The hidden allure of recycled wood
As far as I can recall, the first job I was interested in as a kid wasn’t scientist, biologist or cetologist, but carpenter. I have always been attracted by wood (its smell, texture and feel) as much as by creative manual work.
I still like wooden objects a lot, especially stranded relics brought by the sea or found in collapsed country houses. My favourites are fragments of wooden boats with traces of paint. Layers and layers of colour scratched by rocks or faded by the sun.
In my free time I enjoy collecting that sort of stuff. This behaviour may generate abhorrence among my colleagues. When I return to the field station from a rescue trip with a carload of ‘garbage’ - possibly old wooden windows or broken chairs - I strive to convince my peers that it is actually artistic stuff.

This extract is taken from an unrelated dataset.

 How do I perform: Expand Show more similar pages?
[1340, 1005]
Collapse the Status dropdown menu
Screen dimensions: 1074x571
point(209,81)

However, sometimes they fail to appreciate the beauty of rotten wooden logs with rusty nails and the occasional insect hiding in there.
With old wood and other discarded materials collected in Greece I crafted a series of objects called FISHO — perhaps an attempt of merging my ancient (wood) and present (marine life) passions.
It feels good to alternate computer work with a bit of sawing, scraping and hammering. After a fisho diversion, admittedly a naive and unsophisticated activity, I can return to my work with a fresh mind.